Lichten aan, daar stonden ze dan. Masters of Reality! Nu ja, Chris Goss zat neer. “Hello, I fucked up my leg in Eindhoven, but let’s rock anyway!” En Goss vervolgde: “Then when the circle spoke, the light fell, the spell broke, come down on me”. Knallende drums, gitaar-galore en potjandorie The Blue Garden was ingezet. Wow! Even dachten we dat ook Goss’ stem stuk was gegaan in Eindhoven, want echt stemvast klonk het hier niet, maar dat bleek verder in de set toch te beteren.
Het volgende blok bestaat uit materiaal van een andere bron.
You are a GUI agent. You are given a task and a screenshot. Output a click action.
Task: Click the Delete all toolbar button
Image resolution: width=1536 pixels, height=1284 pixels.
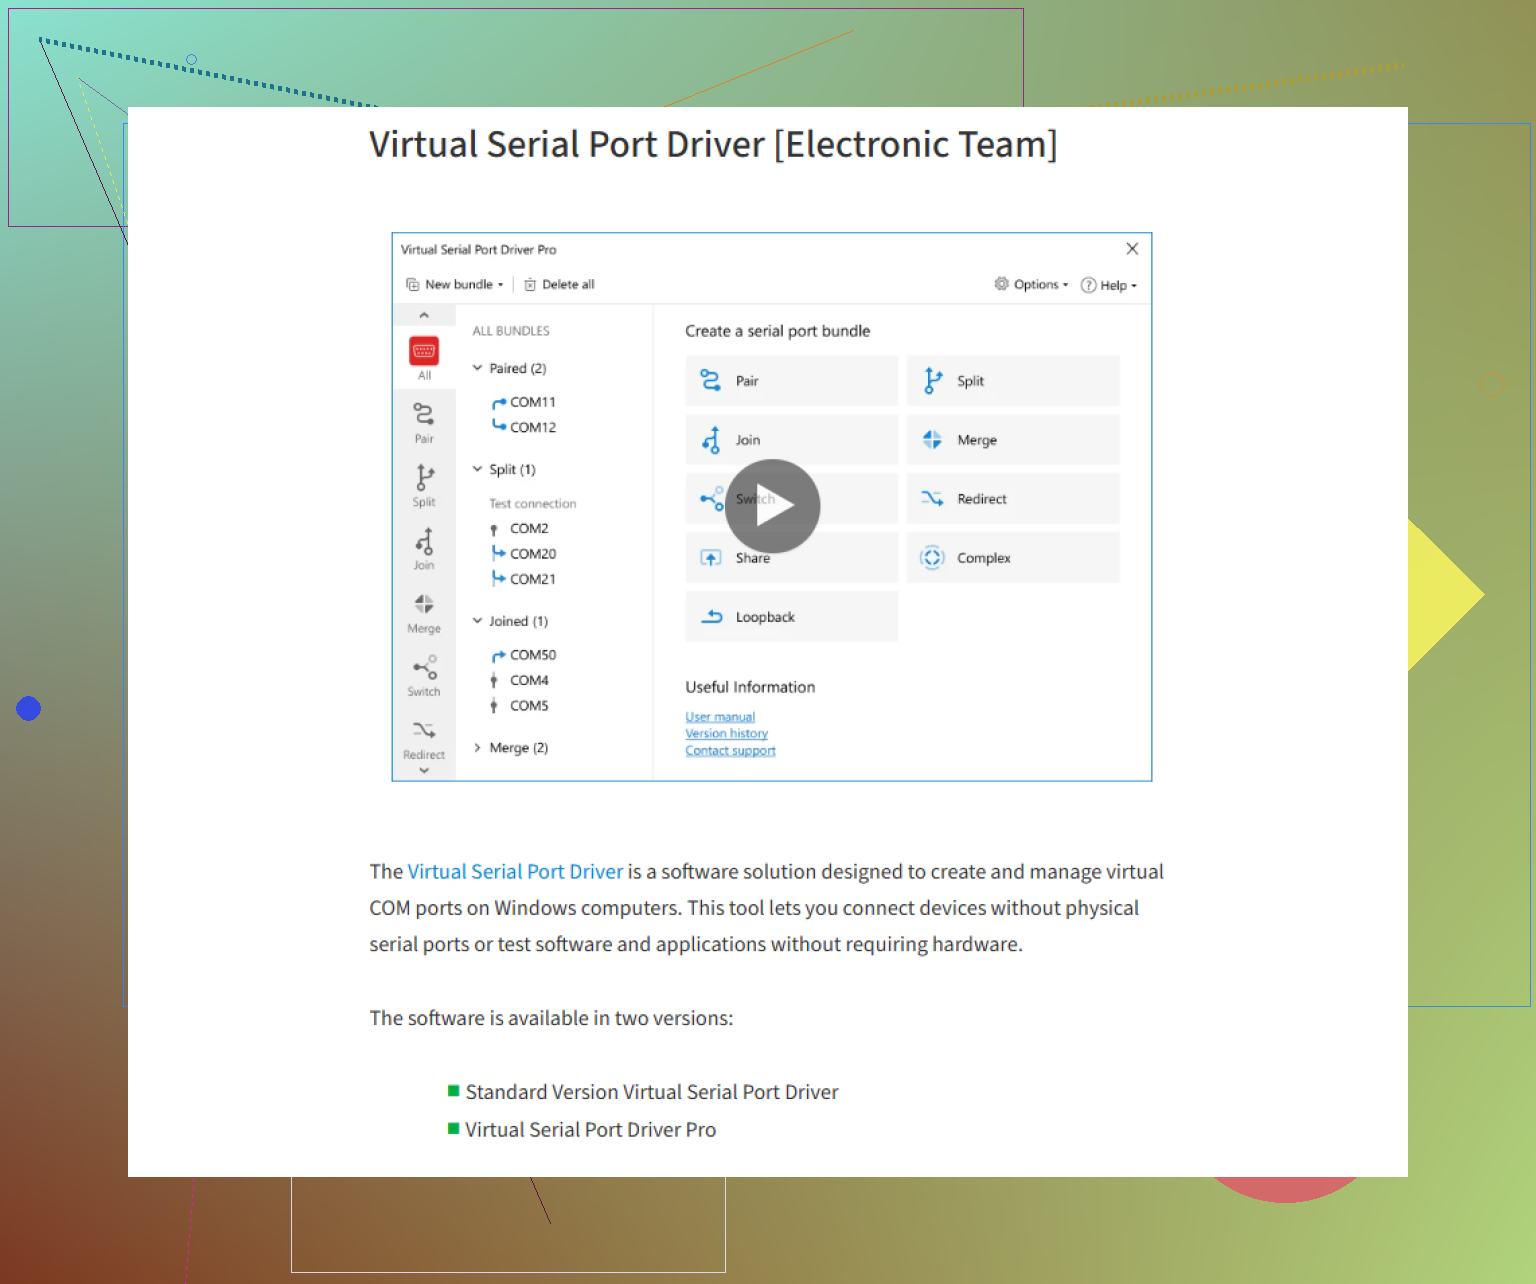(559, 285)

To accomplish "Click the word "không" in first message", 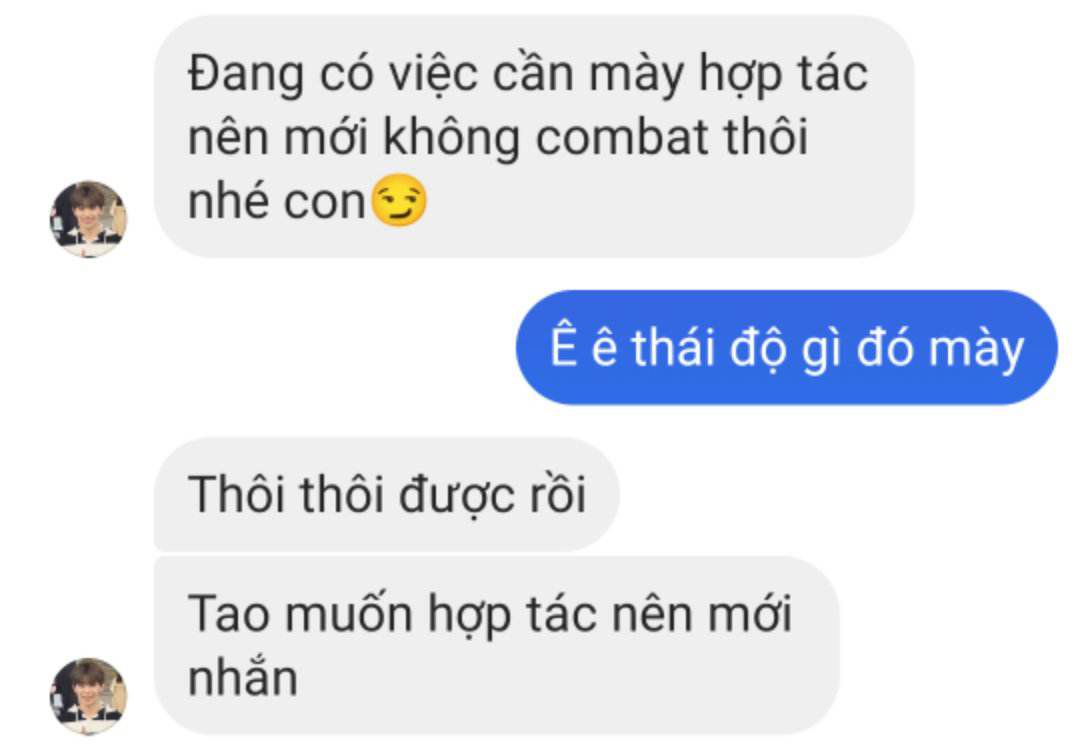I will pyautogui.click(x=451, y=139).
Al was deze The Blue Garden wel sowieso ronduit indrukwekkend. Wat een knaller, wat een vibe en grooves, wat een power.
Amper bekomen van deze eerste power trip knalde de band een fantastisch Absynthe, Jim & Me door de zaal. En toen klonk die bekende riff. Ah, erlebnissen alom. “Come On Kids!”, Goss en zaal nanana’den er lustig op los en Third Man On The Moon was een waar feest. Wat een vette groove. Halelujah, en neen, wij waren écht niet de enigen die eventjes losjes door het dak gingen. Wat een killer is dit toch, en zo vroeg in de set is een heel groot cadeau als je het ons vraagt.
Met het zompig, rokerig en ronduit dreigend Alder Smoke Blues werd eventjes een versnelling lager geschakeld. Heerlijk log, luid en slepend, meesterlijk gedaan. En toen nam Goss ons mee naar Welcome to the Western Lodge (1999) waaruit Also Ran Song werd gekozen, lekker vuig en smerig.
Een bijzonder funky Rabbit One bracht ons voor het eerst naar Sunrise On The Sufferbus (1992). Sterk! En toen was het zowaar tijd voor een poppy momentje, want Sugar moet die song worden die Masters Of Reality op de radio brengt, als het van Goss afhangt toch. In onze release radar klonk dat wel heel poppy, het livejasje had wel wat meer ‘ballen’, nee, het is live een echt powerhouse!
Een beetje rommelig, maar o zo lekker klonk het potige Hanging Tree.
“What are we going to do, how are you? Are you enjoying this pretention? We got an old one for you”. En toen brachten de Masters een overdonderend en machtig mooi 100 Years (of Tears To The Wind) ten gehore. Slepend en mega-luid. Op meesterlijk wijze hadden Goss & co hier plots een flard 96 Tears (The Mysterians, 1966), in verweven met “too many teardrops for one heart to carry on” en met “When the bullets hits the bone” ging dat naadloos over in Twilight Zone van Golden Earring. Meesterlijk gedaan, al hoorden we in de wandelgangen na het concert een enkeling er schande over spreken. Wij vonden het lichtjes geniaal.
En zat daar niet nog een verwijzing in Mr. Tap n’ Go, met de zinsnede “What a man, what a mighty good man” (Linda Lyndell), of zoeken we het nu te ver. Gebouwd op een mega-vette riff deze Mr. Tap n’ Go.
Hadden we het over vette riffs? Of een genadeloos slopende groove misschien? Jawel, V.H.V., één van de kroonjuwelen van Sunrise on the Sufferbus, mocht niet ontbreken in de set natuurlijk. Dus in our faces, onontkoombaar en verpletterend fantastisch.
“Can I do this”, vroeg Goss zich luidop af en toen klonk die eeuwige gem met die o zo kenmerkende absolute killer riff door de zaal. Jawel, Domino! Goss vooraan de zaal aanschouwend, zovele kelen die “Do-o-o-mino” mee scandeerden. Zalig, toch?
En met een hitsig She Got Me (When She Got Her Dress On) werd de finale ingezet. Die zou bekroond worden met een werkelijk verpletterend Ants In The Kitchen/ Going Down. Waauw.
En zo kwam een einde aan een de power trip waarin Masters of Reality ons hadden meegesleurd.